- WHAT TO PRODUCE
Return every line of the listing below as a JSON array of strings, one string per line, with blank lines omitted.

- RECORDS SHOWN
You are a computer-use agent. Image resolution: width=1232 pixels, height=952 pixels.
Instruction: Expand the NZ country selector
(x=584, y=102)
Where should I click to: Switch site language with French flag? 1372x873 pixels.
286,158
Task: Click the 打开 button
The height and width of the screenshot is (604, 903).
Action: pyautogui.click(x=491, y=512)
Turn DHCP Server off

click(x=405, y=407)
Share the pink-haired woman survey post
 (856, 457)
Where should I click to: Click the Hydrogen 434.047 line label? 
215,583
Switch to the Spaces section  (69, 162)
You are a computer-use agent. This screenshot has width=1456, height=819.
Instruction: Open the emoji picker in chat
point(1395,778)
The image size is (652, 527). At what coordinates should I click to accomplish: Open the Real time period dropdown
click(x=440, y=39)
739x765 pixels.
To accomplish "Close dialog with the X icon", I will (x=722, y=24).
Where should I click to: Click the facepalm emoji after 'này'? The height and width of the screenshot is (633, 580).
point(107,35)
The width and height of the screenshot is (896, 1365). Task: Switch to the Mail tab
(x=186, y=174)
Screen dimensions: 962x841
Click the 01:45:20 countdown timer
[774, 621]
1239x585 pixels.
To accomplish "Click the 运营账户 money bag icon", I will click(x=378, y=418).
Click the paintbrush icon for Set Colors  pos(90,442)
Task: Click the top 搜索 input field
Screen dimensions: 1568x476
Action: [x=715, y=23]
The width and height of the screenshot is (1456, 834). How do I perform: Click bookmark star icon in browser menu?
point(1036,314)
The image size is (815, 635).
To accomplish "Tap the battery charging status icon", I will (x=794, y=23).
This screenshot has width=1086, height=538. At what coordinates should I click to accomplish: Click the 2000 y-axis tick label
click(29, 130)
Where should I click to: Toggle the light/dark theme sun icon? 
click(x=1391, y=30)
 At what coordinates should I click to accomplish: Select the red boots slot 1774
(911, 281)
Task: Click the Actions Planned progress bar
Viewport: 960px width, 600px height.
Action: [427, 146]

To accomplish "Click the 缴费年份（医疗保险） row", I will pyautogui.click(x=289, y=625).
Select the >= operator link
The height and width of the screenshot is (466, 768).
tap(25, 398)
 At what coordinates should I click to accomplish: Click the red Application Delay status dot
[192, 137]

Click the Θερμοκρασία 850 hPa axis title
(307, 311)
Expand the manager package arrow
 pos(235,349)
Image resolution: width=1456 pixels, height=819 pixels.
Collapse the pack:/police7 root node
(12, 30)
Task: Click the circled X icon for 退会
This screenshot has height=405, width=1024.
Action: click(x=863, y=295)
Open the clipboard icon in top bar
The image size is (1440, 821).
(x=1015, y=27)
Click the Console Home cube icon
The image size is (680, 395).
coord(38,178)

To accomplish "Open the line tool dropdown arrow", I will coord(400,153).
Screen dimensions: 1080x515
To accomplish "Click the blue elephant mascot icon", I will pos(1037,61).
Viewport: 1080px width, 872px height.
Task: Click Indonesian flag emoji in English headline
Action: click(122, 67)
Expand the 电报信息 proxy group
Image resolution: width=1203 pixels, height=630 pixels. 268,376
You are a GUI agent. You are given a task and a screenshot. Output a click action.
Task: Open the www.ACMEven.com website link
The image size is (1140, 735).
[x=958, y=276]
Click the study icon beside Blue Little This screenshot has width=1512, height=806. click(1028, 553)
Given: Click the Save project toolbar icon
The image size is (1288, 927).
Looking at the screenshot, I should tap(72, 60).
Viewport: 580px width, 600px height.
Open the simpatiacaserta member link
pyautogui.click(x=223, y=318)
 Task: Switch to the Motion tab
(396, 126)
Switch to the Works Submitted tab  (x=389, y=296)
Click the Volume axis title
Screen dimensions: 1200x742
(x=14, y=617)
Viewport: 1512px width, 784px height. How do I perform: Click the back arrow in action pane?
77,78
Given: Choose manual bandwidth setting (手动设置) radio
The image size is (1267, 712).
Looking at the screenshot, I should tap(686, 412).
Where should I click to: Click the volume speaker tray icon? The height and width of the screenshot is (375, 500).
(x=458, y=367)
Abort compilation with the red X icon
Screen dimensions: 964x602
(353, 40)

- SOLUTION
[
  "You are a computer-use agent. Image resolution: width=1232 pixels, height=952 pixels.",
  "Instruction: Expand the NZ country selector",
  "(x=584, y=102)",
  "Where should I click to: Switch site language with French flag? 1372x873 pixels.",
  "286,158",
  "Task: Click the 打开 button",
  "The height and width of the screenshot is (604, 903).",
  "Action: pyautogui.click(x=491, y=512)",
  "Turn DHCP Server off",
  "click(x=405, y=407)",
  "Share the pink-haired woman survey post",
  " (856, 457)",
  "Where should I click to: Click the Hydrogen 434.047 line label? ",
  "215,583",
  "Switch to the Spaces section  (69, 162)",
  "You are a computer-use agent. This screenshot has width=1456, height=819.",
  "Instruction: Open the emoji picker in chat",
  "point(1395,778)",
  "The image size is (652, 527). At what coordinates should I click to accomplish: Open the Real time period dropdown",
  "click(x=440, y=39)",
  "739x765 pixels.",
  "To accomplish \"Close dialog with the X icon\", I will (x=722, y=24).",
  "Where should I click to: Click the facepalm emoji after 'này'? The height and width of the screenshot is (633, 580).",
  "point(107,35)",
  "The width and height of the screenshot is (896, 1365). Task: Switch to the Mail tab",
  "(x=186, y=174)",
  "Screen dimensions: 962x841",
  "Click the 01:45:20 countdown timer",
  "[774, 621]",
  "1239x585 pixels.",
  "To accomplish \"Click the 运营账户 money bag icon\", I will click(x=378, y=418).",
  "Click the paintbrush icon for Set Colors  pos(90,442)",
  "Task: Click the top 搜索 input field",
  "Screen dimensions: 1568x476",
  "Action: [x=715, y=23]",
  "The width and height of the screenshot is (1456, 834). How do I perform: Click bookmark star icon in browser menu?",
  "point(1036,314)",
  "The image size is (815, 635).",
  "To accomplish \"Tap the battery charging status icon\", I will (x=794, y=23).",
  "This screenshot has width=1086, height=538. At what coordinates should I click to accomplish: Click the 2000 y-axis tick label",
  "click(29, 130)",
  "Where should I click to: Toggle the light/dark theme sun icon? ",
  "click(x=1391, y=30)",
  " At what coordinates should I click to accomplish: Select the red boots slot 1774",
  "(911, 281)",
  "Task: Click the Actions Planned progress bar",
  "Viewport: 960px width, 600px height.",
  "Action: [427, 146]",
  "To accomplish \"Click the 缴费年份（医疗保险） row\", I will pyautogui.click(x=289, y=625).",
  "Select the >= operator link",
  "The height and width of the screenshot is (466, 768).",
  "tap(25, 398)",
  " At what coordinates should I click to accomplish: Click the red Application Delay status dot",
  "[192, 137]",
  "Click the Θερμοκρασία 850 hPa axis title",
  "(307, 311)",
  "Expand the manager package arrow",
  " pos(235,349)",
  "Image resolution: width=1456 pixels, height=819 pixels.",
  "Collapse the pack:/police7 root node",
  "(12, 30)",
  "Task: Click the circled X icon for 退会",
  "This screenshot has height=405, width=1024.",
  "Action: click(x=863, y=295)",
  "Open the clipboard icon in top bar",
  "The image size is (1440, 821).",
  "(x=1015, y=27)",
  "Click the Console Home cube icon",
  "The image size is (680, 395).",
  "coord(38,178)",
  "To accomplish \"Open the line tool dropdown arrow\", I will coord(400,153).",
  "Screen dimensions: 1080x515",
  "To accomplish \"Click the blue elephant mascot icon\", I will pos(1037,61).",
  "Viewport: 1080px width, 872px height.",
  "Task: Click Indonesian flag emoji in English headline",
  "Action: click(122, 67)",
  "Expand the 电报信息 proxy group",
  "Image resolution: width=1203 pixels, height=630 pixels. 268,376",
  "You are a GUI agent. You are given a task and a screenshot. Output a click action.",
  "Task: Open the www.ACMEven.com website link",
  "The image size is (1140, 735).",
  "[x=958, y=276]",
  "Click the study icon beside Blue Little This screenshot has width=1512, height=806. click(1028, 553)",
  "Given: Click the Save project toolbar icon",
  "The image size is (1288, 927).",
  "Looking at the screenshot, I should tap(72, 60).",
  "Viewport: 580px width, 600px height.",
  "Open the simpatiacaserta member link",
  "pyautogui.click(x=223, y=318)",
  " Task: Switch to the Motion tab",
  "(396, 126)",
  "Switch to the Works Submitted tab  (x=389, y=296)",
  "Click the Volume axis title",
  "Screen dimensions: 1200x742",
  "(x=14, y=617)",
  "Viewport: 1512px width, 784px height. How do I perform: Click the back arrow in action pane?",
  "77,78",
  "Given: Choose manual bandwidth setting (手动设置) radio",
  "The image size is (1267, 712).",
  "Looking at the screenshot, I should tap(686, 412).",
  "Where should I click to: Click the volume speaker tray icon? The height and width of the screenshot is (375, 500).",
  "(x=458, y=367)",
  "Abort compilation with the red X icon",
  "Screen dimensions: 964x602",
  "(353, 40)"
]